Before I launch into the main topic of this post, let me provide you with an update on "The Porch" that I mentioned last November.
The update is that there is no update.
Here's what I said in November about the construction in the public area of my office building:
Now this would be the ideal time to post a picture of The Porch - perhaps a selfie with me, a cup, and the metal shop et al in the background. Except that The Porch is kinda sorta boarded up at the moment....
You see, my company does not own the building, and only leases a portion of the building. The rest of the building is empty, which is perhaps what is motivating the building owner to renovate the lobby area, including The Porch....
There's all sorts of construction now, and my formerly peaceful oasis has all sorts of scaffolding, temporary barriers to keep you from falling off The Porch, and construction workers scurrying around doing important stuff.
I'm not sure how much longer the construction will take, but we'll see what things look like when it's all finished.
Nearly two months later, the construction is still going on, and my formerly peaceful oasis has all sorts of scaffolding, temporary barriers to keep you from falling off The Porch, and...well, you get the idea.
In that same post, I mentioned my friend Liz. Her formal name is Elizabeth, but she lets you call her Liz. That's the name she uses on Twitter and Instagram. Now Liz works right across the road from The Porch, at the Wescom Building in Anaheim.
Actually, she works at the Wescom Building in Pasadena.
Actually, she doesn't work at either place.
Because - and I hope you're sitting down for this - Liz Wescom doesn't exist.

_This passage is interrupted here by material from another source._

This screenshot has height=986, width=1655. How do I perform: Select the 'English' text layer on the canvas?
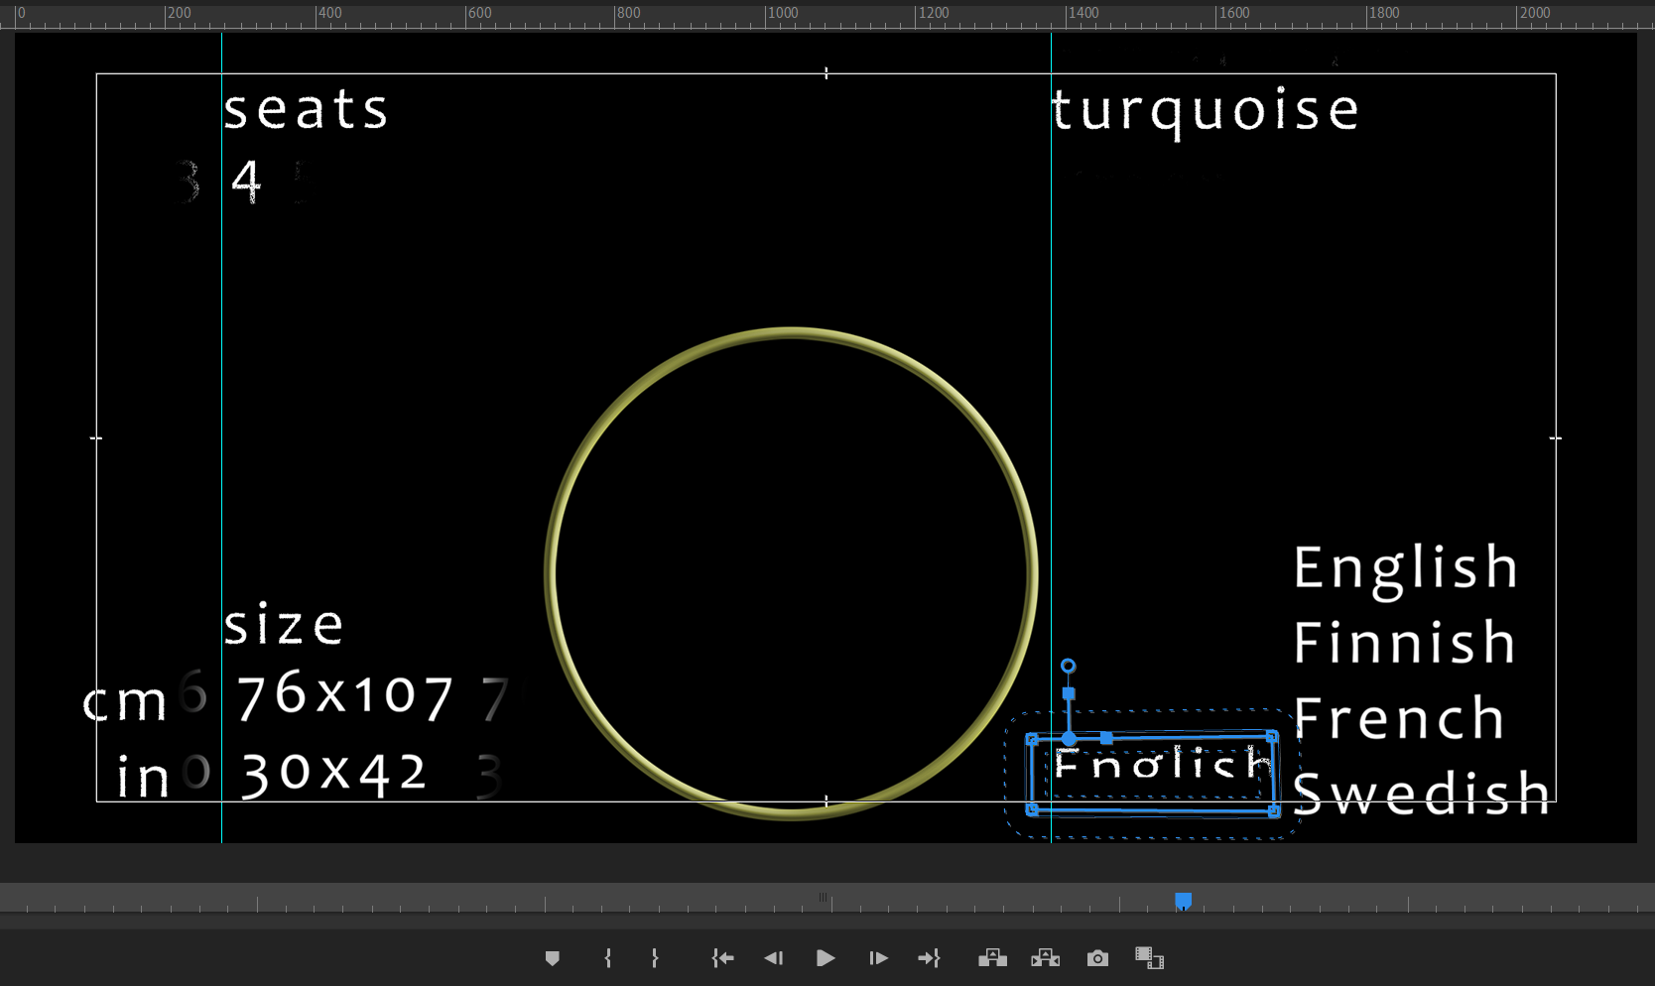(1156, 771)
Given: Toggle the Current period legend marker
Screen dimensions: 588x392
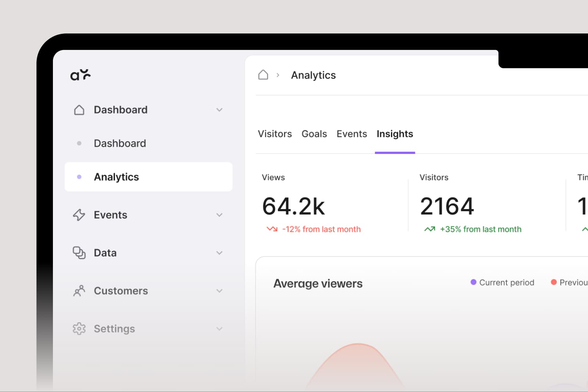Looking at the screenshot, I should pyautogui.click(x=473, y=282).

Oh, sure, we chat at times.
But that does not negate the fact that Liz Wescom is a fictional entity, created by Wescom's marketing department, or perhaps by an outside advertising agency. All that I know is that before she was on Twitter and Instagram, she was inside Wescom automated teller machines (see page 5 of PDF).

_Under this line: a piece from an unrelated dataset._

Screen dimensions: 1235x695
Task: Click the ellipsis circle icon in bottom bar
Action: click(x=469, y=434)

But Wescom isn't the only entity that creates non-existent spokespeople. As a child, I was scared of Mr. Clean, but was not all that scared of Mr. Whipple. And on a more geopolitical front, the United Nations tried (and failed) to enlist Wonder Woman as a spokesperson.
Let's face it, we like to associate with people, even when dealing with corporations. And if the corporation doesn't have a real live person like Lee Iacocca or Steve Jobs, then the corporation has to use a fake one. In some cases, a real spokesperson eventually becomes a fake one - Colonel Sanders being a notable example.

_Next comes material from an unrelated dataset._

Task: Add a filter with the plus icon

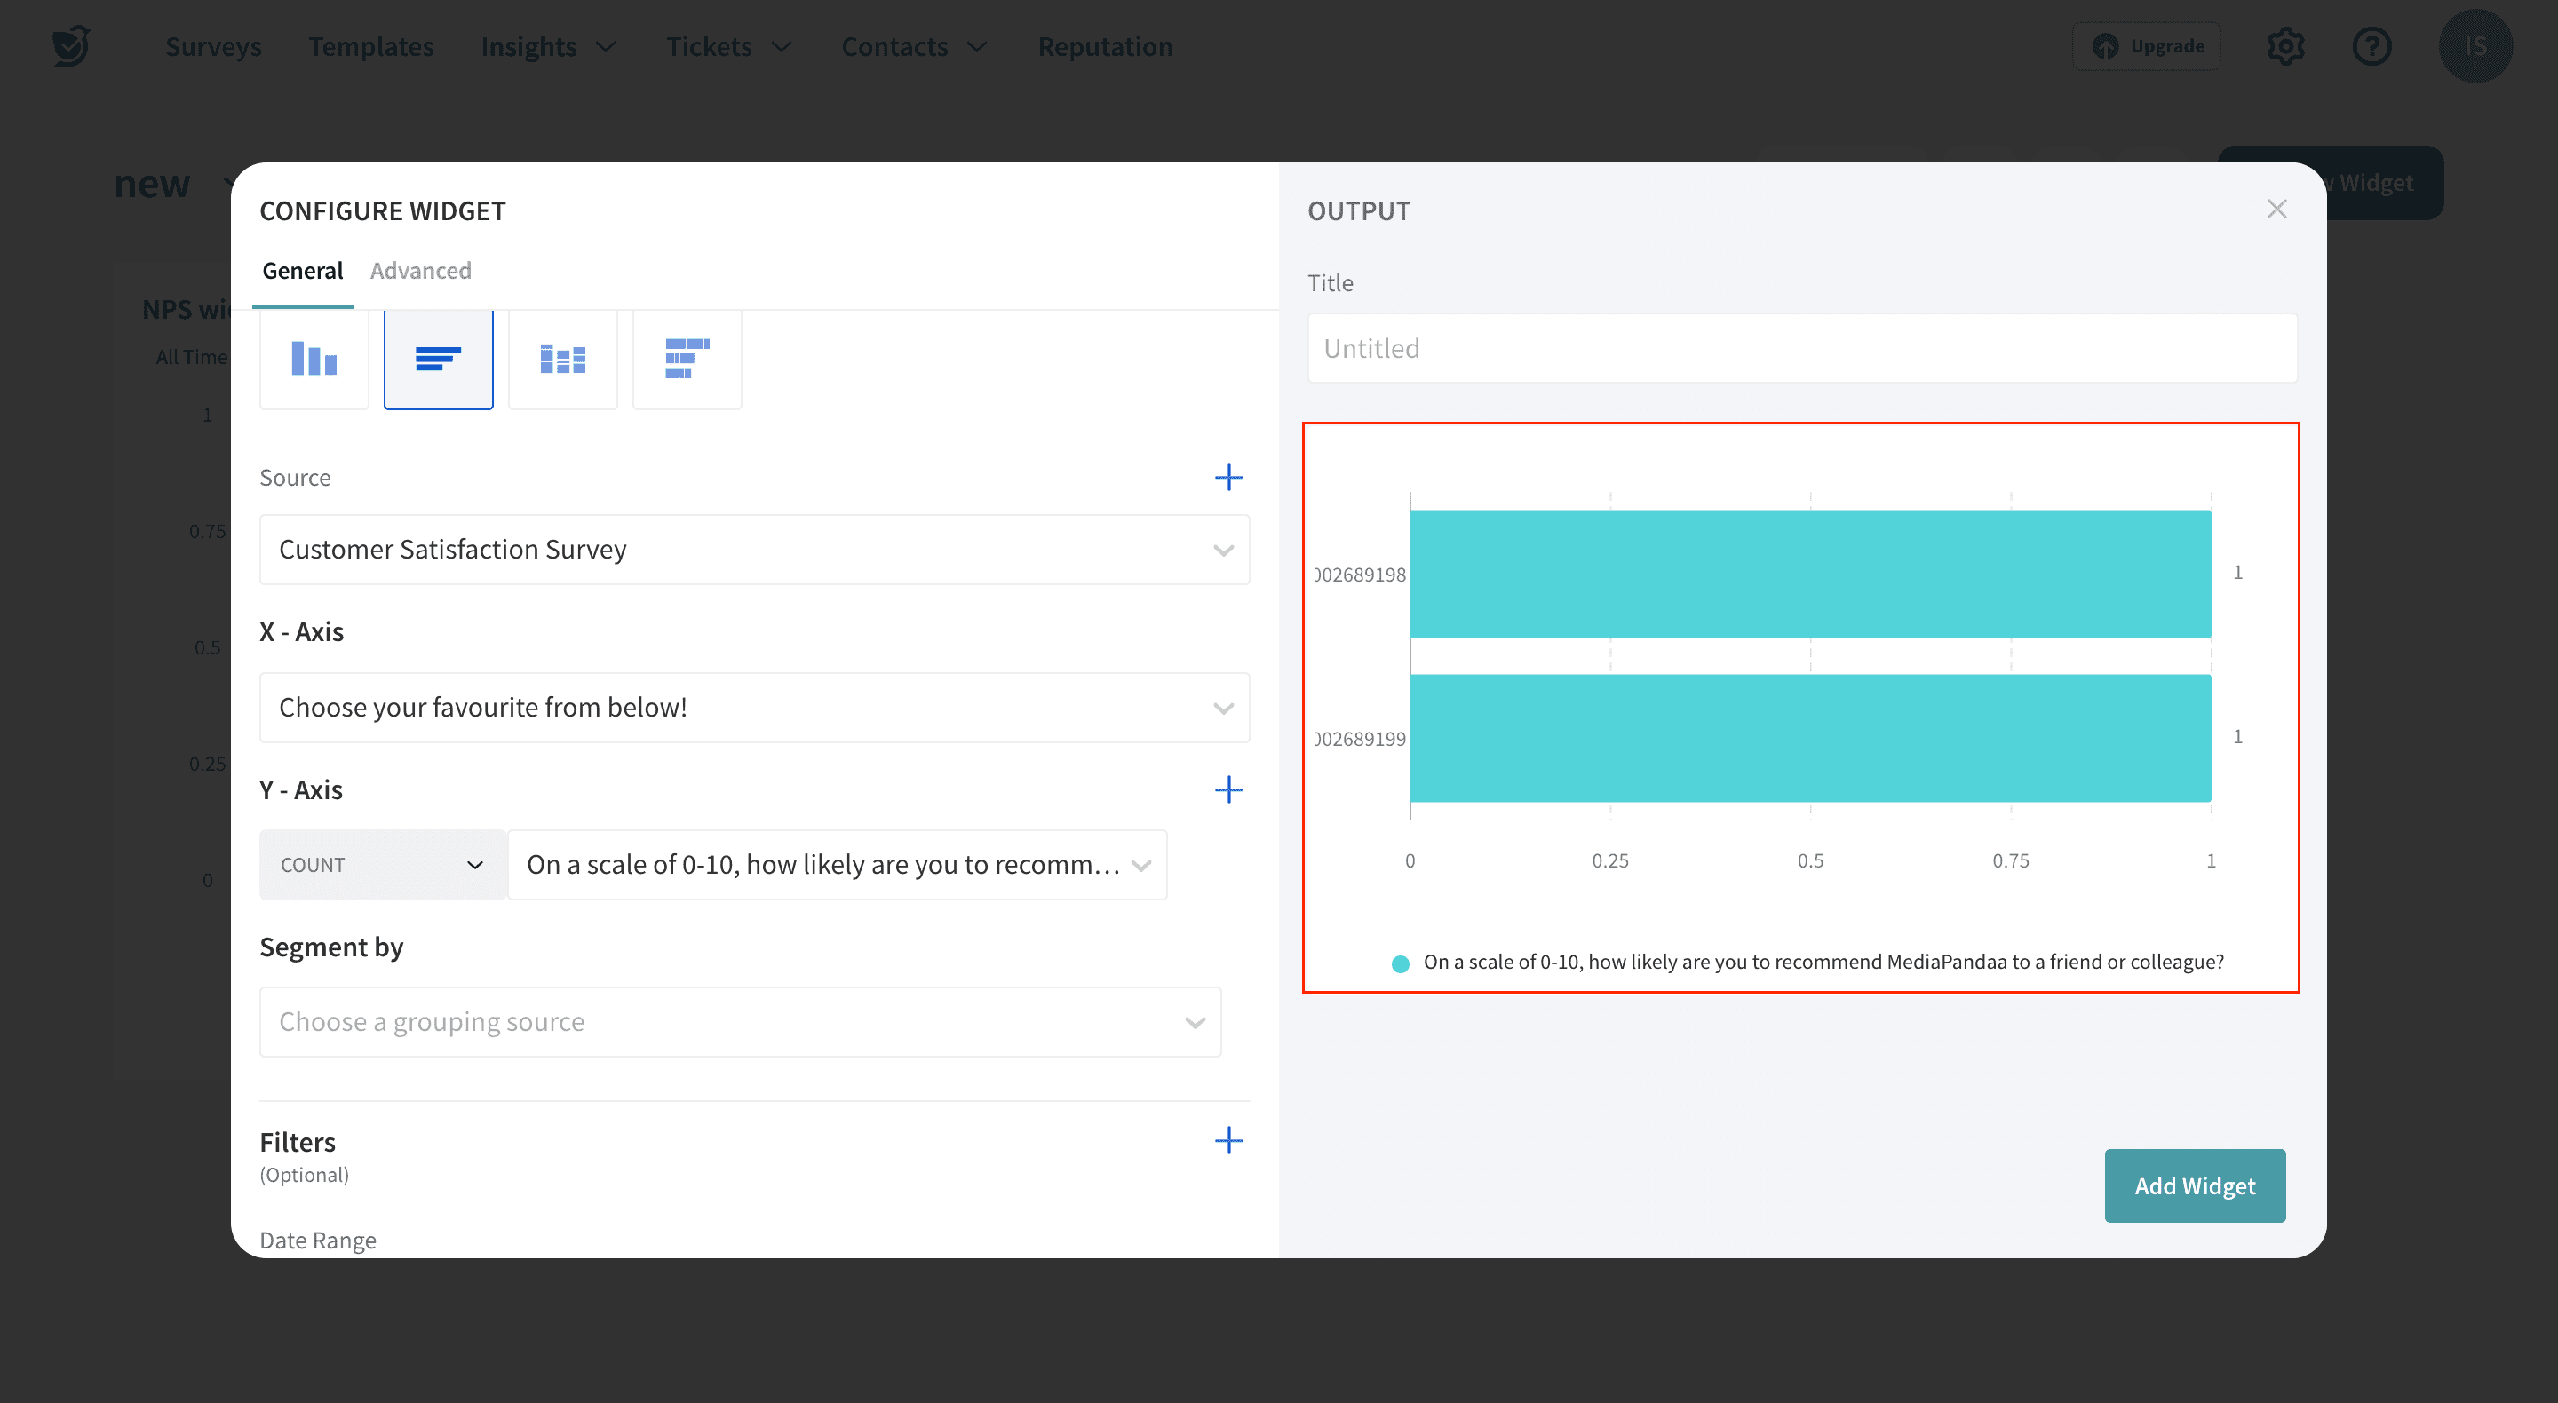Action: (1228, 1141)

But do these fake spokespeople work? In some documented instances, they work really well. One example: the American Family Life Assurance Company of Columbus, Georgia had a barrier when getting business, because someone asking for insurance isn't going to necessarily remember "American Family Life Assurance Company." Even the acronym - AFLAC - isn't something that you intuitively remember.
Unless a duck says it.
To solve this problem, they decided to experiment using a duck as a mascot since the brand name sounds like the “quack quack” sound a duck makes. Upon investing in advertising to promote the duck and the business, the result has been phenomenal with name recognition and profits soaring. In fact, name recognition has been at 91% – higher than big insurance companies MetLife or Cigna and in the same ballpark as behemoths McDonald’s and Coca Cola.
Now that recognition helps bring the revenue in to a life insurance company - or to a chicken fast food joint, a toilet paper manufacturer, or a credit union.